I have already sent you well-wishes -- so Ill get to business, lol!


With the controsoil, have you grown to dislike it because of the KH issue (low to no kh)? Or are there other issues with it I should know about considering I have it in 3 of my tanks. 


Im loving my yellow neo's-- especially with the blue shrimp. Makes a nice contrast.


----------



## somewhatshocked

Nothing like that at all with the Controsoil. I just prefer Aqua Soil Amazonia (not Amazonia II or Amazonia Light) because it provides a ton more nutrients for plants. This Controsoil was pretty much spent within a month. Buffers pretty well but that's about the extent of it. I certainly won't miss it in this tank. 

For my money, Amazonia is just better overall. Initial ammonia levels are predictable, it's better for plants and seems to buffer just a bit better.

Since it's already "cycled", I'm gonna move part of the existing Controsoil to a container I'll use for quarantining Caridina shrimp. Some will also go into an HOB breeding box I'm gonna stick on other tanks to have for berried females. That'll add about 3/4 of a gallon of water volume to my other 3gal long if I use it on that tank.

It's been a while since I've had really nice yellow Neos. And every time I see the Tangerine Tigers that Blue Ridge Reef has, I feel the urge to get some of them. So I think I will. 

Filter and some of the hardscape (along with the tank itself) will have plenty of beneficial bacteria, so it should only take a week or two to be ready for shrimp. 

The more I think about it all, the more excited I am to finish moving so I can tackle this tank next week.



Discusluv said:


> With the controsoil, have you grown to dislike it because of the KH issue (low to no kh)? Or are there other issues with it I should know about considering I have it in 3 of my tanks.
> 
> 
> Im loving my yellow neo's-- especially with the blue shrimp. Makes a nice contrast.


----------



## Streetwise

My initial idea is that you should take half of that plant life, plus the wood, and put it in a pico cube with snails and run it like a wet house plant.


----------



## somewhatshocked

Honestly, that's a great idea. I have a couple unused 8-inch cubes (Marina - the Betta kind that aren't large enough for a Betta or any other fish) that would be perfect. Some how forgot about them. I've even got some nice stumps and such to use in them. 

Definitely gonna move the plants over to one of those. Maybe use one of them to grow out my Hydrocotyle trimmings around a stump that's sticking out of the water. Perfect for snail tanks.
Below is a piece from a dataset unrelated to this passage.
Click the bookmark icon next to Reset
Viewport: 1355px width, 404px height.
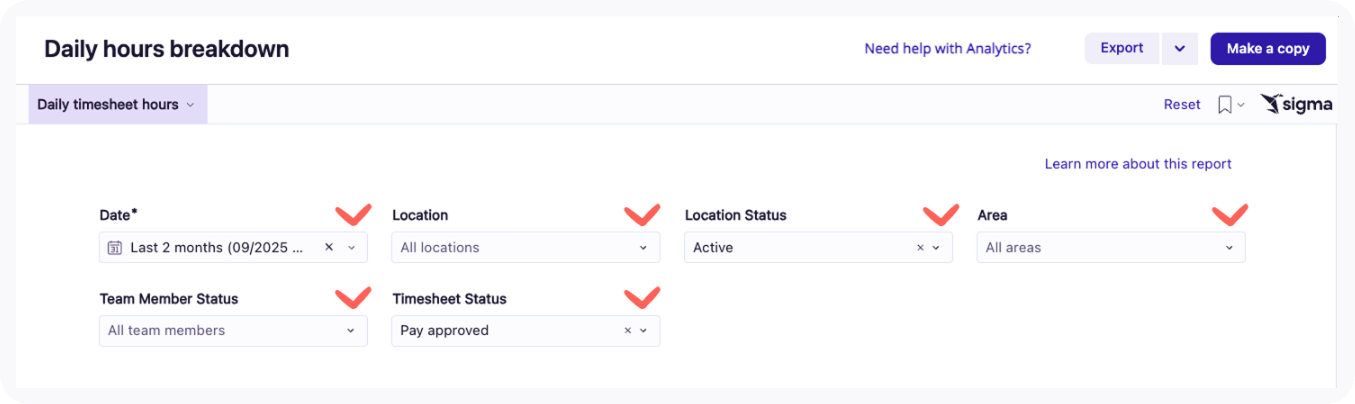[x=1224, y=105]
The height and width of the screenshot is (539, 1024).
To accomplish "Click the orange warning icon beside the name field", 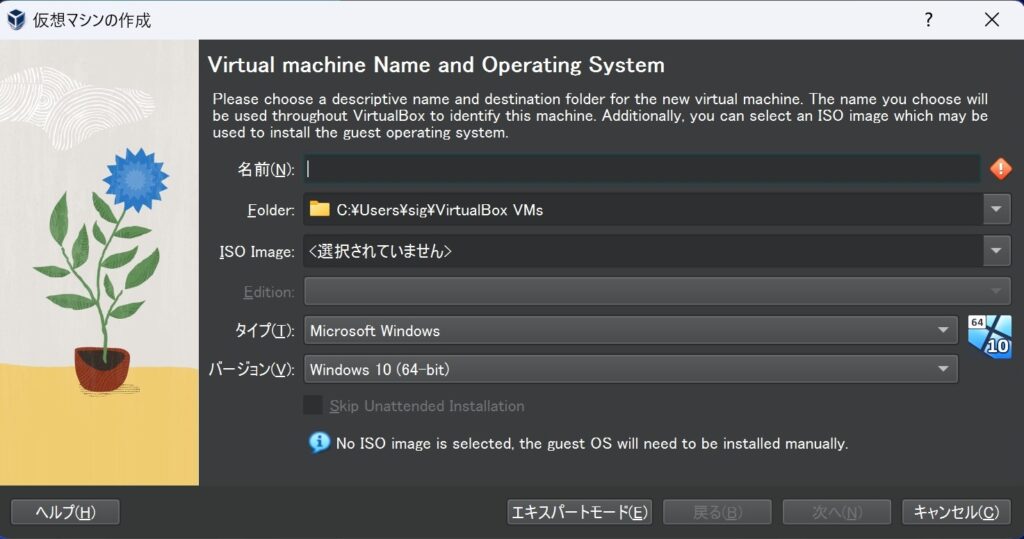I will (1000, 169).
Already do something similar with some vases and this idea is a no-brainer. I'd initially planned to use one of them for H. rubra but I like this idea better.



Streetwise said:


> My initial idea is that you should take half of that plant life, plus the wood, and put it in a pico cube with snails and run it like a wet house plant.


----------



## Streetwise

That is basically what I did with my pico cube. I threw in a little dirt, a little sand, a scatter of gravel, and then two pieces of driftwood from my gemini picos, and as many plants as I could fit, plus one of my small internal filters, so that I could re-do my substrate depth in those other tanks. I intended to put everything back when I was done, but I just couldn't do it!

Now I have one tank where I don't mess with a single thing. Since there is barely any room for shrimp or fish, I'm just not tempted to change anything. I never thought I would feel that way about a tank!










Cheers

PS, I also reverse the Plant Nano L bracket to get better light height. The locking screw in the back is tight, and the L bracket sits on it.


----------



## somewhatshocked

I think when I set mine up, I'll add air stones on a timer or maybe DIY a tiny sponge filter just so there'll be a bit of water circulation. 
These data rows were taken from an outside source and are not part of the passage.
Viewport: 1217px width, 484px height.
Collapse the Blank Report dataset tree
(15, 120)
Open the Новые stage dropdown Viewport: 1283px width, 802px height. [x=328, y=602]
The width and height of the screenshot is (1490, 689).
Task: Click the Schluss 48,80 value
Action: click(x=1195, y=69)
Thanks for pushing me in the direction of setting up some tiny(er) cubes.



Streetwise said:


> That is basically what I did with my pico cube. I threw in a little dirt, a little sand, a scatter of gravel, and then two pieces of driftwood from my gemini picos, and as many plants as I could fit, plus one of my small internal filters, so that I could re-do my substrate depth in those other tanks. I intended to put everything back when I was done, but I just couldn't do it!
> 
> Now I have one tank where I don't mess with a single thing. Since there is barely any room for shrimp or fish, I'm just not tempted to change anything. I never thought I would feel that way about a tank!
> 
> 
> 
> 
> 
> 
> 
> 
> 
> 
> Cheers
> 
> PS, I also reverse the Plant Nano L bracket to get better light height. The locking screw in the back is tight, and the L bracket sits on it.


----------



## somewhatshocked

Welp, I broke the housing on one of my AC 20s. Move went well. Everything in the tanks = perfect. Bacteria in the filters even survived several days. 

Then? Bam! Somehow smashed the housing on one of the filters while setting things up. Had it hanging on the edge of a 5gal bucket and it got squashed.

Now I'm planning to use an old Red Sea Nano HOB (really small filter - may end up using two of them if flow isn't what I want) until I can get new housing/case for the AC. Honestly a better deal to just buy a new filter entirely and keep everything else for parts. 

Yay, I guess? Yay breaking stuff *after* you get it all moved.

On the bright side: this has given me time to better consider the substrate I plan to use. I've got a bit of Activ-Flora left over and a good amount of Flourite Black Sand, so I think I'll mix the two in order to bring out the best coloration of whatever shrimp I bring in.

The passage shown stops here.